A reflection on my first year (and change) in the real world.

Thinking back to last summer feels like thinking back to a completely different person.

I graduated Penn State with about as much technical literacy as I could fit into a business degree. I specialized in marketing analytics, worked as a research assistant in a psychology lab, and interned as a data analyst at a global ad agency, but even so I don’t feel I was prepared for the modern toolset used outside of academia. I was taught tools like SPSS and Excel; any programming experience came from seeking it out myself which meant I didn’t learn much without a clear application or end goal.

When I interviewed for my first full-time data analyst positions I was comfortable with statistical thinking and visualization but had no experience with tools like R or Python. I was lucky enough to get hired and learned very quickly that it’s extremely unreasonable to learn programming without a destination in mind. I learned quicker than my previous attempts because I could learn a little at a time to reach the end result of a finished analysis that was well-defined from the beginning.

I taught myself R and SAS simultaneously which was more confusing than I’d prefer; what sustained my growth the most was committing myself to learn one new concept in every project I took on. One of my biggest frustrations with R my first time learning it was just setting up my working directory properly to read files in. The first thing I learned was as simple as using projects within R Studio to avoid this problem. It was simple, but every project allowed me to be greater than the sum of those victories. I was learning not just new skills, but how to learn programming itself. Where to search for answers, what phrases to use to look for certain concepts, what examples I should emulate. This led to quick improvement in my work and my confidence in it.
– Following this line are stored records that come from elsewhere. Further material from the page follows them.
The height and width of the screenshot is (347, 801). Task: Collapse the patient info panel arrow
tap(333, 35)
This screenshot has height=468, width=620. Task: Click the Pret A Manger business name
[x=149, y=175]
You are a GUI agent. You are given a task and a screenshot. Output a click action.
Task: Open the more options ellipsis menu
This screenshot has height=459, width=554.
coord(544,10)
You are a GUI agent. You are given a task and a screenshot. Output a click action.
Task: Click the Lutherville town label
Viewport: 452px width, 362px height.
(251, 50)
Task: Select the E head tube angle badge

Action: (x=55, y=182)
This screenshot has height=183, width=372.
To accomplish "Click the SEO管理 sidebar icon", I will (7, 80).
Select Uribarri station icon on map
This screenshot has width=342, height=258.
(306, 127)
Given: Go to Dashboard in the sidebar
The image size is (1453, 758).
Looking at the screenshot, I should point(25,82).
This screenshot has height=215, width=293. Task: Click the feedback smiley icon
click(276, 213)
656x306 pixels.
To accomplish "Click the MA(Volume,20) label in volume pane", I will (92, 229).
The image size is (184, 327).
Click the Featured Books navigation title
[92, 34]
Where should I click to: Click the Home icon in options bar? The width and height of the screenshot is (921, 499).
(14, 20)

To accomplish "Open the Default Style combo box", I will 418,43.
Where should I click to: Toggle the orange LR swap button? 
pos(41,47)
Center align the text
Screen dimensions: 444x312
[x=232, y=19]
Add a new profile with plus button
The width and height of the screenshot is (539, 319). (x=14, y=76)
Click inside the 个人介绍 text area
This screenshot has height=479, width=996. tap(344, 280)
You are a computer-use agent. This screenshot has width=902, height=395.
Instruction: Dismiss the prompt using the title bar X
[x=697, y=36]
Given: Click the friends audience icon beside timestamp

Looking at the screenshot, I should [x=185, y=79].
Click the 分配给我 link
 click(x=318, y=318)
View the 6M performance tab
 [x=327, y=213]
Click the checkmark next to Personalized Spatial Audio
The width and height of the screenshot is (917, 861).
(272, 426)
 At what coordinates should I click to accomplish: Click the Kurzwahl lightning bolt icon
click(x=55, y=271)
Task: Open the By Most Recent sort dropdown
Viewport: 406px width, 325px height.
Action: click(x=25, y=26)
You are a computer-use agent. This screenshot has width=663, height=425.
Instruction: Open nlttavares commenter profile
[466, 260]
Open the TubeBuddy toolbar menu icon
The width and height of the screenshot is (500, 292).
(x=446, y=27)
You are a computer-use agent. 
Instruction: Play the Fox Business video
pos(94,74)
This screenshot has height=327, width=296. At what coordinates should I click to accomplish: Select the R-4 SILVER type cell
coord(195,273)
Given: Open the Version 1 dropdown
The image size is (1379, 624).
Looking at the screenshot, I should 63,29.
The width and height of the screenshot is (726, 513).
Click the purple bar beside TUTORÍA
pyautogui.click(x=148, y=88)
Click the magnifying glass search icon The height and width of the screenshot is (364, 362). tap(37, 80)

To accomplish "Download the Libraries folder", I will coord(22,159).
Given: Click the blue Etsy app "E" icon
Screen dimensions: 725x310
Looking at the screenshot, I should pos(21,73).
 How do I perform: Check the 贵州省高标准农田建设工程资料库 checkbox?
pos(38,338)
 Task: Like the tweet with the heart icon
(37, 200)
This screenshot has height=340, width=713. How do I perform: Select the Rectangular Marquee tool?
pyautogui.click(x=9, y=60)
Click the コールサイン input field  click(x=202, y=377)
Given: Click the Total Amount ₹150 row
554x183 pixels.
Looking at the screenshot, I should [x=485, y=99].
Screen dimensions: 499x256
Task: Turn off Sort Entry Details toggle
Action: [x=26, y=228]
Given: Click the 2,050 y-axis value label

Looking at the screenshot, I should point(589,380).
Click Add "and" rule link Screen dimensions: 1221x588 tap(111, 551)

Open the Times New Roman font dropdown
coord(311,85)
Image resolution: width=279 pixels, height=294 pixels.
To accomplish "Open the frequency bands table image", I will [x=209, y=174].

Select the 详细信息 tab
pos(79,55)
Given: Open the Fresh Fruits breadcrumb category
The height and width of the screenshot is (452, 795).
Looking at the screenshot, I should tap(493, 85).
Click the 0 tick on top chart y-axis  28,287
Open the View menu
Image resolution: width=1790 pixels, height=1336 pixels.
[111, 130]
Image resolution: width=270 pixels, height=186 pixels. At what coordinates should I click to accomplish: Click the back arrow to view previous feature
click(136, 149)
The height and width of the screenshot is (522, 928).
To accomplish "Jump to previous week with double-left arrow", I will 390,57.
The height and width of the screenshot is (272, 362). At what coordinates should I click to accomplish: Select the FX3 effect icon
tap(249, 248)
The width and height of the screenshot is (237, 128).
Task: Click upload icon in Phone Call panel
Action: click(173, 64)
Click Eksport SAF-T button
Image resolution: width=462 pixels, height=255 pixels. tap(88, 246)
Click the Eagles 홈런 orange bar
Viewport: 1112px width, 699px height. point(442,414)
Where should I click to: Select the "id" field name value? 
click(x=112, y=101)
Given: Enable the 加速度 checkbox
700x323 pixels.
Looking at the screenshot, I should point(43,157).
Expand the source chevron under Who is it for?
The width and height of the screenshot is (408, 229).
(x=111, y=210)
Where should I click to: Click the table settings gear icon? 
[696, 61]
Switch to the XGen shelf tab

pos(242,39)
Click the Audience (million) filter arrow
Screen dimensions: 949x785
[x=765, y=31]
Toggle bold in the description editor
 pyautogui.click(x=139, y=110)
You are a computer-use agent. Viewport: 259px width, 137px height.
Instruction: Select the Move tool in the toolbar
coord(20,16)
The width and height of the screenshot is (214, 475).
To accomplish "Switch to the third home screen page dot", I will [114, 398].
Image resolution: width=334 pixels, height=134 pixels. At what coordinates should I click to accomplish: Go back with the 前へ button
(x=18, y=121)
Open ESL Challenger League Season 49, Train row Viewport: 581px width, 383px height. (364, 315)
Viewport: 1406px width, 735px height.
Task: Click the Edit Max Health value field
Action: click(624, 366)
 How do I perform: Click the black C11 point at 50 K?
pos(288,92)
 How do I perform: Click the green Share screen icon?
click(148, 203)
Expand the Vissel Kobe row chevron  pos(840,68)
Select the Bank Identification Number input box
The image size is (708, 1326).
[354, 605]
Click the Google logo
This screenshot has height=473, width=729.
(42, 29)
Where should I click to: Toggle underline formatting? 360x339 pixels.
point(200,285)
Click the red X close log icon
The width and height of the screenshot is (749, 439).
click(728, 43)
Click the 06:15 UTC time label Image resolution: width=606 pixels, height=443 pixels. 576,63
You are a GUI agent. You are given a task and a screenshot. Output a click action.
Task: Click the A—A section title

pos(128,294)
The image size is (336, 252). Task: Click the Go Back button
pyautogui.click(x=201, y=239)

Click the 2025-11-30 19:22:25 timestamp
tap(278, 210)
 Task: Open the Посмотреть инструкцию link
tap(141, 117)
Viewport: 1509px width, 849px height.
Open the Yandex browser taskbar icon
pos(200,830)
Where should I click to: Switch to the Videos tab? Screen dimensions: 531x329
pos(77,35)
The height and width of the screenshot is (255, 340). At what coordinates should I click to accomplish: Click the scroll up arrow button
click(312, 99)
I continue to find roadblocks in the projects I take on and continue this effort to tackle them. There will always be new challenges; I remain confident by reflecting on the kinds of challenges I face now vs. a year ago. Last year I struggled with simple data processing techniques like joining, summarizing, & filtering. Now I work on subqueries and their mechanics within large and messy tables. Last year I was excited to share documentation in Rmarkdown. Now I am excited to deploy a Shiny application I developed to automate NLP techniques on open-ended survey responses. I wouldn’t even consider it last year and it’s just as complex now but much more attainable.

I still have a lot to learn and I left out many details in this quick summary of the last year. To focus on one thing: There will always be someone who “just gets it” and makes everything you’ve struggled with seem trivial. All you can do is improve one step at a time and be better than you were yesterday.